-- What you need to do --
Could you retype, exactly as written, every line from the top of the records through the line that contains "You are a computer-use agent. Viewport: 520px"?
--- Data extract ---
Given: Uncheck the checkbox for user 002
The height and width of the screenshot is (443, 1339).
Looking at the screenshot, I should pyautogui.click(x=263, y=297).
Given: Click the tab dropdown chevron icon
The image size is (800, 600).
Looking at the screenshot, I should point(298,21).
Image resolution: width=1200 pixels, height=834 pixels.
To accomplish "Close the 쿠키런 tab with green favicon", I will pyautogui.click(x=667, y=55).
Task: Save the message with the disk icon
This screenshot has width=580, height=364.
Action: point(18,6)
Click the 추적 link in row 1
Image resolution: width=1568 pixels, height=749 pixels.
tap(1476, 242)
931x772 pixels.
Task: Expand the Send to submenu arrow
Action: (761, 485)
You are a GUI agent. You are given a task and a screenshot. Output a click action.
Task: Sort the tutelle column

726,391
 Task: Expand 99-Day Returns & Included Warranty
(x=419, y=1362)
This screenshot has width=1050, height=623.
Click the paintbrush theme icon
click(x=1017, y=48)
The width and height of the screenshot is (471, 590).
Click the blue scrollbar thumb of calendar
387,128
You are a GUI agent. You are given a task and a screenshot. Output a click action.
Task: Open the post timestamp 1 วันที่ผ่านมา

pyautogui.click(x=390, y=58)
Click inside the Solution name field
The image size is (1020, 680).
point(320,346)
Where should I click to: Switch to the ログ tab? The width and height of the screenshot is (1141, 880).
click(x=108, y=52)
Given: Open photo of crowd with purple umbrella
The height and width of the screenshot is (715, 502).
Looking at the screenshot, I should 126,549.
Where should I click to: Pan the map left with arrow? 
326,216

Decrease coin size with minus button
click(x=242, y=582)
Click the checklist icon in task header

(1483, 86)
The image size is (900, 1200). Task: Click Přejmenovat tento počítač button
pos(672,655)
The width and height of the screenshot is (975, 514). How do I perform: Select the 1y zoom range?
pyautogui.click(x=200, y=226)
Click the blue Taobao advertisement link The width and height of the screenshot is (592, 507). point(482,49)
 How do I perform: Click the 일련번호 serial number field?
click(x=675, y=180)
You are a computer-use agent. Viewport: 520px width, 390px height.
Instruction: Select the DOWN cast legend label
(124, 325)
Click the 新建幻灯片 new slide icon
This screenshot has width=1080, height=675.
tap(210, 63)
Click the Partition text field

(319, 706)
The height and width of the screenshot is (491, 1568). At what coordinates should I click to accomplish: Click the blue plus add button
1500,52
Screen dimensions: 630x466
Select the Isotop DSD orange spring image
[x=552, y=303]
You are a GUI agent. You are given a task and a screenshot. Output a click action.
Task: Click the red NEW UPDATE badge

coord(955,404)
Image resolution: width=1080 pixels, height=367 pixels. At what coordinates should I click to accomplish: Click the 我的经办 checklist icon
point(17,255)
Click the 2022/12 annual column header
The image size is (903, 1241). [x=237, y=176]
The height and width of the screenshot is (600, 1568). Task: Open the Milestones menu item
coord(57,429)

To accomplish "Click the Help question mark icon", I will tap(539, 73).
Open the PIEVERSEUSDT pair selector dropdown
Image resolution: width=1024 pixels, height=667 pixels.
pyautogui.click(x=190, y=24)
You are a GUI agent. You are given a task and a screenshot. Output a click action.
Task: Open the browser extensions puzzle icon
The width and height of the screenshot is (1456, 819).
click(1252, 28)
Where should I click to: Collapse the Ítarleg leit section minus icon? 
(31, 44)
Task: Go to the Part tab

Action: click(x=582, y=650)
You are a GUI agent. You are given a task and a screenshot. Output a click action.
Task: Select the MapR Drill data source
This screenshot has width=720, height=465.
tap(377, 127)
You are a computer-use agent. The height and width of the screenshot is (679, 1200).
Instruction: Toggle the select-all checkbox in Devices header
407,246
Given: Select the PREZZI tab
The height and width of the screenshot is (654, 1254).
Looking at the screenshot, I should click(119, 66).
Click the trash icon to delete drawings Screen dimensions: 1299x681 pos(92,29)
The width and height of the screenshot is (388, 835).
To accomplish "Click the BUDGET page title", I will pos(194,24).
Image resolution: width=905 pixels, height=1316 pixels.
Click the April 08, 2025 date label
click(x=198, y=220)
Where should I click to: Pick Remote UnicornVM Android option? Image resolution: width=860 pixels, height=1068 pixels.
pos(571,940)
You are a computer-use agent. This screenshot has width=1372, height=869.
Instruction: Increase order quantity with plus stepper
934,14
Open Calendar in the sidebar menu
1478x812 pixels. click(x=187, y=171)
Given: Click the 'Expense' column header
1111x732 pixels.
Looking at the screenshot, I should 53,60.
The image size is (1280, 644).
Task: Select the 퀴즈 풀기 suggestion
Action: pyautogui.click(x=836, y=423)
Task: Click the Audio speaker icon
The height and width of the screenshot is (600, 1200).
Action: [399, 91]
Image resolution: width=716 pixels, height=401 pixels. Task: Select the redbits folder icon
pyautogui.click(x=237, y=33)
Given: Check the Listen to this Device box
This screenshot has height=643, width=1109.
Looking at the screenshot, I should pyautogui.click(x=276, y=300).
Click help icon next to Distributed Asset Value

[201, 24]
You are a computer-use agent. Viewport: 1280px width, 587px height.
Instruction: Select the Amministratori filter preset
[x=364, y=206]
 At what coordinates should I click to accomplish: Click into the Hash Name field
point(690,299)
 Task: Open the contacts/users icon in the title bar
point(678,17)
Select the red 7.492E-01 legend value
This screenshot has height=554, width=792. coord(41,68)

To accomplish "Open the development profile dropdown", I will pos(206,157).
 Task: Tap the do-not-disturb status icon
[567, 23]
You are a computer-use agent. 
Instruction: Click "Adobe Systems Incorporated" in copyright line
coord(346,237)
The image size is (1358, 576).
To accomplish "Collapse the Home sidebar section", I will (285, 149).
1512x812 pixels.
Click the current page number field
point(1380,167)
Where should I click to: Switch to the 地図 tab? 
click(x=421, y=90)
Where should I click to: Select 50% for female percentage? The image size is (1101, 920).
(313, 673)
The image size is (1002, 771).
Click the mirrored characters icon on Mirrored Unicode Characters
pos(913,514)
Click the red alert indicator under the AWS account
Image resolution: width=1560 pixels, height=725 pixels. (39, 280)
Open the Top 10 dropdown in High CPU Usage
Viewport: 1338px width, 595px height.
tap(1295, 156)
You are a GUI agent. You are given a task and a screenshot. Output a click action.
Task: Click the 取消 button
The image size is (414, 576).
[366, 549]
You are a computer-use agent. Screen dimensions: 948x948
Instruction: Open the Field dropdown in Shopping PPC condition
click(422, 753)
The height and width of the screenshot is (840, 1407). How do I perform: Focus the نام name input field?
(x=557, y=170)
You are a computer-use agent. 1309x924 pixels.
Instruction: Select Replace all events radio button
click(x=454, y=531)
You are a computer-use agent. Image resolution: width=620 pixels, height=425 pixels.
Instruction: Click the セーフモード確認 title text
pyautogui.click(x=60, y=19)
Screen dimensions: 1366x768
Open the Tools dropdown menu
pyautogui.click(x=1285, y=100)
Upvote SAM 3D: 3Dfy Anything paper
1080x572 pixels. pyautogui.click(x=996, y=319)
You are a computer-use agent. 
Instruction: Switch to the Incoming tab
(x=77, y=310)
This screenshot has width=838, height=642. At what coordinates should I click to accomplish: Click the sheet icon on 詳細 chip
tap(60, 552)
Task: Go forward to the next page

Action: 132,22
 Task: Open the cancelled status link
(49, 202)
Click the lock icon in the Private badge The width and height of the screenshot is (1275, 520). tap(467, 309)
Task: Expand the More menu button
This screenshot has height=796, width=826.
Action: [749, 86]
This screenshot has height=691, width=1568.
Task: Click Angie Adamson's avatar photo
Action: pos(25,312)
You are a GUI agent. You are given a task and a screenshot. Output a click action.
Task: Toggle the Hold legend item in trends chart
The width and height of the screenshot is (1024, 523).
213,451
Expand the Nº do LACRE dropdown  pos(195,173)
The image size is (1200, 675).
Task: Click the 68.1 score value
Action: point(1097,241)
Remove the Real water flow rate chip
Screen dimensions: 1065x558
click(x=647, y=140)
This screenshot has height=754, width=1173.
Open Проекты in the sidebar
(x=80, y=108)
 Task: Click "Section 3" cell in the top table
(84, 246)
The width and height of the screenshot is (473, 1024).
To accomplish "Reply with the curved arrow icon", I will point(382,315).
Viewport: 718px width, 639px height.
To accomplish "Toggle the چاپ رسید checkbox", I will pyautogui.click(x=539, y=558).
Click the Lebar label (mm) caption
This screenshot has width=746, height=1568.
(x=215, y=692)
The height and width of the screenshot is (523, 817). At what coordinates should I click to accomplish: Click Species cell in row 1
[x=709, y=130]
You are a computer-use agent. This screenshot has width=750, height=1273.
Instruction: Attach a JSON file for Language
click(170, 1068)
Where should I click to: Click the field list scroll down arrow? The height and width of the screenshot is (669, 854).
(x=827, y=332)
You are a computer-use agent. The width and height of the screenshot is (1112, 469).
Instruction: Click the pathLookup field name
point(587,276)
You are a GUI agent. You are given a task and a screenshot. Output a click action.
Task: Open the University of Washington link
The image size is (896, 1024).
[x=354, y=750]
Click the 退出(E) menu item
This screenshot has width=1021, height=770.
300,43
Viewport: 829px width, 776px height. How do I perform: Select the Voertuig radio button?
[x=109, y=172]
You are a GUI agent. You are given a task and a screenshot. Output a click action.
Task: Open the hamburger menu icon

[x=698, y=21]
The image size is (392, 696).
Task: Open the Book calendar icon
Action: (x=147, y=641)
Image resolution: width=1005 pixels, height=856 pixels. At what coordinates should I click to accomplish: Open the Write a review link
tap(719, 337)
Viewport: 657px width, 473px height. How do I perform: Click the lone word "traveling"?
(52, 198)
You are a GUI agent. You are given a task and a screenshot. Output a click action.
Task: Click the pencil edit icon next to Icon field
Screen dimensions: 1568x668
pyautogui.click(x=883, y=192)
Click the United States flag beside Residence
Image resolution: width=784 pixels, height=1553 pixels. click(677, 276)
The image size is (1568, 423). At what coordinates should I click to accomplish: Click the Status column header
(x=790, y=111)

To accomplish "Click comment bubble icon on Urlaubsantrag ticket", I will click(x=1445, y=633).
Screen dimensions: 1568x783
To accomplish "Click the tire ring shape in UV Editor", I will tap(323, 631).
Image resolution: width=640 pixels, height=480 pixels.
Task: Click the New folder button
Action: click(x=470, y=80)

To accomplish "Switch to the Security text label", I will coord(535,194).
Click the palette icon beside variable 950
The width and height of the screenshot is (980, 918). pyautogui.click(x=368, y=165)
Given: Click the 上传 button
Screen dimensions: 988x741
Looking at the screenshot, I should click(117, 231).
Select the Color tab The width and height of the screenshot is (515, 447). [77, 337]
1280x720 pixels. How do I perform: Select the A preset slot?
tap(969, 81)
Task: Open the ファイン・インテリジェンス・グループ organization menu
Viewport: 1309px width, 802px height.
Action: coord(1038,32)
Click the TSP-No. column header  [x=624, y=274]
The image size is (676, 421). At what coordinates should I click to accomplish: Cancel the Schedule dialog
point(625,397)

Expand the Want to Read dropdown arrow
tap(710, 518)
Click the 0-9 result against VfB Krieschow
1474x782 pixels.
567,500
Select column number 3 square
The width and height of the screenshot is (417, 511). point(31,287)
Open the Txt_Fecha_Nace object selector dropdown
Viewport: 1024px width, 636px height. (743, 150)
---
-- Answer space --
Given: Uncheck the checkbox for user 002
The height and width of the screenshot is (443, 1339).
Looking at the screenshot, I should pyautogui.click(x=263, y=297).
Given: Click the tab dropdown chevron icon
The image size is (800, 600).
Looking at the screenshot, I should point(298,21).
Image resolution: width=1200 pixels, height=834 pixels.
To accomplish "Close the 쿠키런 tab with green favicon", I will pyautogui.click(x=667, y=55).
Task: Save the message with the disk icon
This screenshot has width=580, height=364.
Action: point(18,6)
Click the 추적 link in row 1
Image resolution: width=1568 pixels, height=749 pixels.
tap(1476, 242)
931x772 pixels.
Task: Expand the Send to submenu arrow
Action: (761, 485)
You are a GUI agent. You are given a task and a screenshot. Output a click action.
Task: Sort the tutelle column

726,391
 Task: Expand 99-Day Returns & Included Warranty
(x=419, y=1362)
This screenshot has width=1050, height=623.
Click the paintbrush theme icon
click(x=1017, y=48)
The width and height of the screenshot is (471, 590).
Click the blue scrollbar thumb of calendar
387,128
You are a GUI agent. You are given a task and a screenshot. Output a click action.
Task: Open the post timestamp 1 วันที่ผ่านมา

pyautogui.click(x=390, y=58)
Click inside the Solution name field
The image size is (1020, 680).
point(320,346)
Where should I click to: Switch to the ログ tab? The width and height of the screenshot is (1141, 880).
click(x=108, y=52)
Given: Open photo of crowd with purple umbrella
The height and width of the screenshot is (715, 502).
Looking at the screenshot, I should 126,549.
Where should I click to: Pan the map left with arrow? 
326,216

Decrease coin size with minus button
click(x=242, y=582)
Click the checklist icon in task header

(1483, 86)
The image size is (900, 1200). Task: Click Přejmenovat tento počítač button
pos(672,655)
The width and height of the screenshot is (975, 514). How do I perform: Select the 1y zoom range?
pyautogui.click(x=200, y=226)
Click the blue Taobao advertisement link The width and height of the screenshot is (592, 507). point(482,49)
 How do I perform: Click the 일련번호 serial number field?
click(x=675, y=180)
You are a computer-use agent. Viewport: 520px width, 390px height.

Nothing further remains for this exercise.